Становится ясно, почему Кандинский отождествляет искусство и искусствознание. Его целью является формирование визуальной риторики, не столь уж далекой от риторики дискурсивной. Не следует забывать, что на протяжении долгого времени риторика была одной из ведущих университетских дисциплин. Уже древнегреческие софисты интересовались тем, как с помощью языка передать слушателю определенные убеждения, взгляды, эмоции и настроения. Эта задача всегда была принципиально важна для адвокатов. Здесь не следует забывать, что, прежде чем Кандинский решил посвятить себя живописи, он был профессиональным адвокатом. Поэтому он слишком хорошо знал, что истина – это одно, а передача этой истины – совершенно другое. Эта передача следует собственным правилам – и задачей Кандинского как художника и теоретика было найти правила для искусства, понимаемого как визуальная риторика. Данная задача является одновременно и художественной, и теоретической. Если художественное представление аффекта можно «рассчитать», то ему можно также научить и научиться. Так что все картины Кандинского можно трактовать как учебный материал – наглядные примеры того, как функционирует визуальная риторика. В этом смысле нужно понимать и его рассуждения о психологическом воздействии цветов и форм, составляющие бóльшую часть его текстов. Перед нами введение в будущую науку об искусстве, представляющую собой изучение правил визуальной риторики.

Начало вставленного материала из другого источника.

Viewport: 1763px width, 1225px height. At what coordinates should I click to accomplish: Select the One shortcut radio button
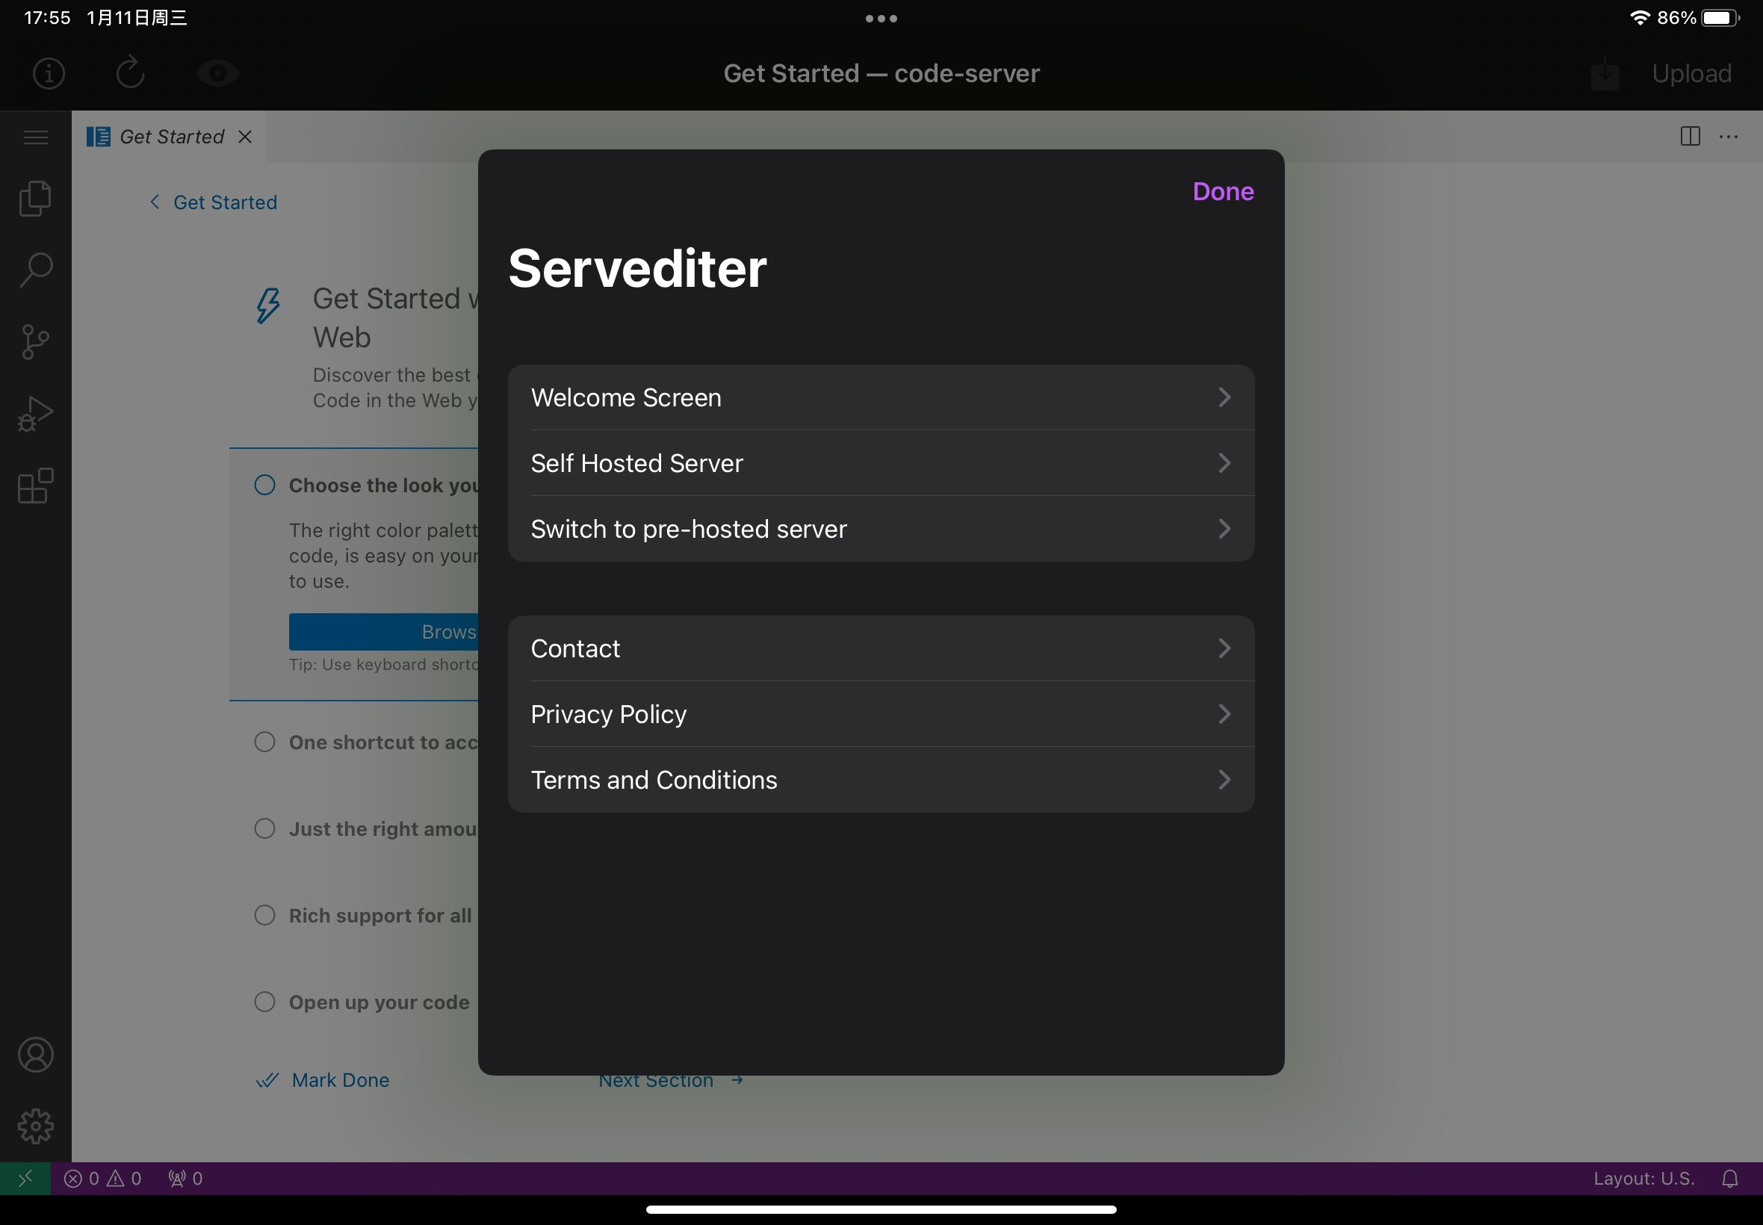[x=264, y=743]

Между тем риторика, как и софистика в свое время, традиционно вызывает подозрение в возможности ее употребления в дурных целях. По этой причине Кандинский постоянно подчеркивал, что художник обязан использовать свои риторические орудия во благо человека. Как показала дальнейшая история, это предостережение было вполне оправданным. В тридцатые годы, во время гражданской войны в Испании, Альфонсо Лауренчич, французский художник и архитектор словенского происхождения, оборудовал в одной из барселонских тюрем, где содержались военнопленные франкисты, так называемые психотехнические камеры, опираясь при этом на текст «О духовном в искусстве». Каждая из камер выглядела как некая авангардистская инсталляция, где цвета и формы были организованы таким образом, чтобы вызывать у заключенных чувство депрессии и глубокой тоски. Рецепты такого воздействия были заимствованы Лауренчичем из предложенного Кандинским учения о цветах и формах. И действительно, арестанты, побывавшие в этих камерах, рассказывали о том, что испытывали там крайне негативные эмоции и глубоко страдали под действием своего визуального окружения[3]. Видимо, Лауренчич понял идеи Кандинского лучше, чем многие его единомышленники из числа художников и теоретиков экспрессионизма: в отличие от них, Лауренчич использовал учение Кандинского не экспрессивно, а целесообразно – как бы мы сегодня ни относились к его целям.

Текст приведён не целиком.